Publication details
The paper is published in the Journal of Abdominal Radiology: click here
Abstract
Purpose Liver biopsy was considered the gold standard for diagnosing liver fibrosis; however, with advancements in medical technology and increasing awareness of potential complications, the reliance on liver biopsy has diminished. Ultrasound is gaining popularity due to its wider availability and cost-effectiveness. This study examined the machine learning / deep learning (ML/DL) models for non-invasive liver fibrosis classification from ultrasound.

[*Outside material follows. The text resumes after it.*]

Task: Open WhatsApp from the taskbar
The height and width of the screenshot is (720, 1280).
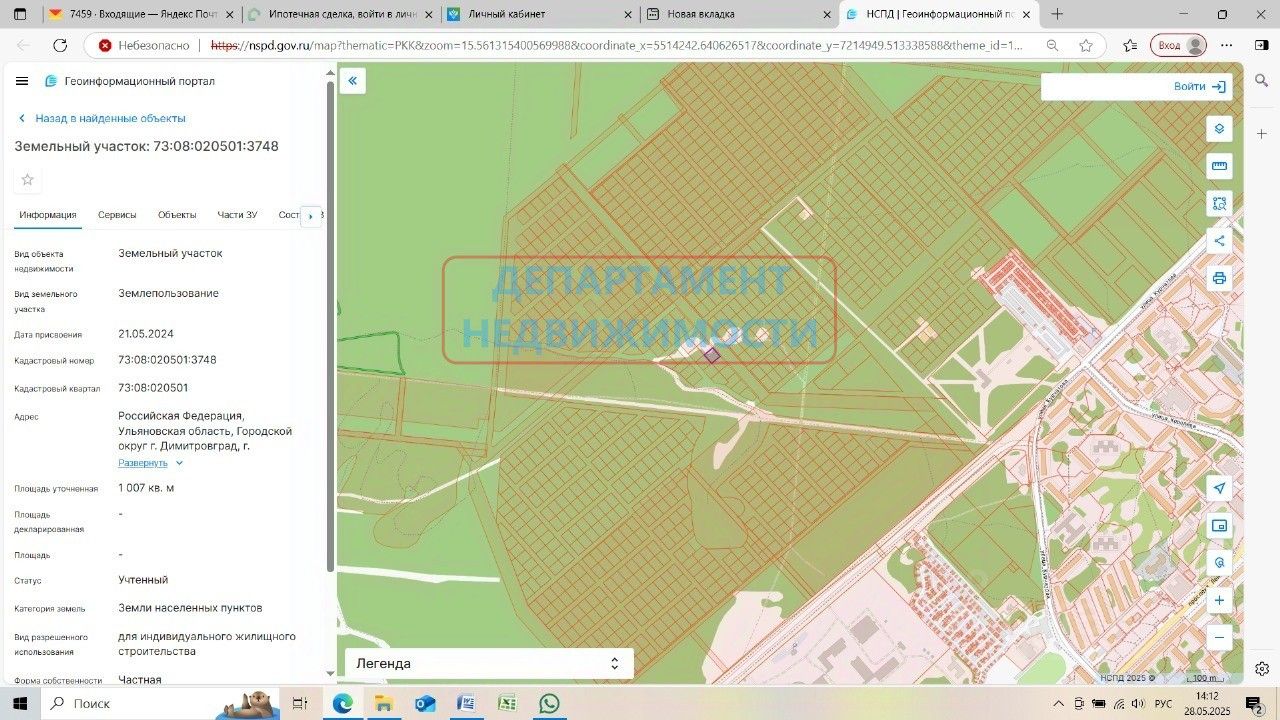Action: click(549, 703)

Methods Following the preferred reporting items for systematic reviews and meta-analyses (PRISMA) protocol, we searched five academic databases using the query. We defined population, intervention, comparison, outcomes, and study design (PICOS) framework for the inclusion. Furthermore, Joana Briggs Institute (JBI) checklist for analytical cross-sectional studies is used for quality assessment.

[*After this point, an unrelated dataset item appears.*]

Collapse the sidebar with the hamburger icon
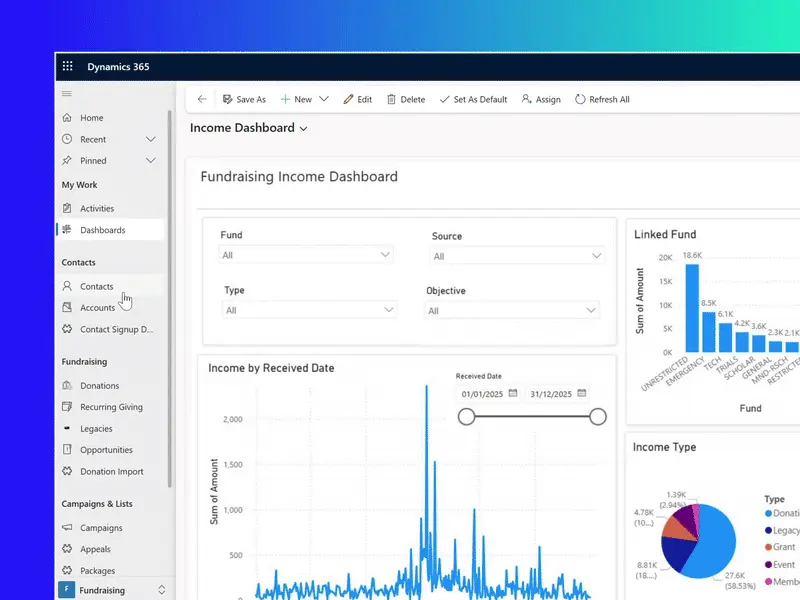Viewport: 800px width, 600px height. click(67, 93)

Results Among the 188 screened studies, 17 studies are selected. The methods are categorized as off-the-shelf (OTS), attention, generative, and ensemble classifiers. Most studies used OTS classifiers that combined pre-trained ML/DL methods with radiomics features to determine fibrosis staging. Although machine learning shows potential for fibrosis classification, there are limited external comparisons of interventions and prospective clinical trials, which limits their applicability.
Conclusion With the recent success of ML/DL toward biomedical image analysis, automated solutions using ultrasound are developed for predicting liver diseases. However, their applicability is bounded by the limited and imbalanced retrospective studies having high heterogeneity. This challenge could be addressed by generating a standard protocol for study design by selecting appropriate population, interventions, outcomes, and comparison.
PRISMA flowchart for the search, filter, and inclusion of the studies in the systematic review
Findings
We established that the research community has increased efforts at developing non-invasive diagnosis practices with automated ML/DL solutions using ultrasound, particularly for predicting liver diseases. Beyond research, these advances can profoundly benefit clinical practice by offering safer and more patient-friendly diagnostic alternatives, enabling earlier interventions and potentially improving patient outcomes. However, the transition from theoretical promise to clinical reality remains elusive with challenges. Notably, the lack of prospective clinical trials and comprehensive external validation in the studies underline a crucial gap. To ensure these technologies realize their full potential and guarantee genuine clinical utility, it is imperative to bridge this gap, perhaps by introducing standard protocols for study design and robust validation methodologies.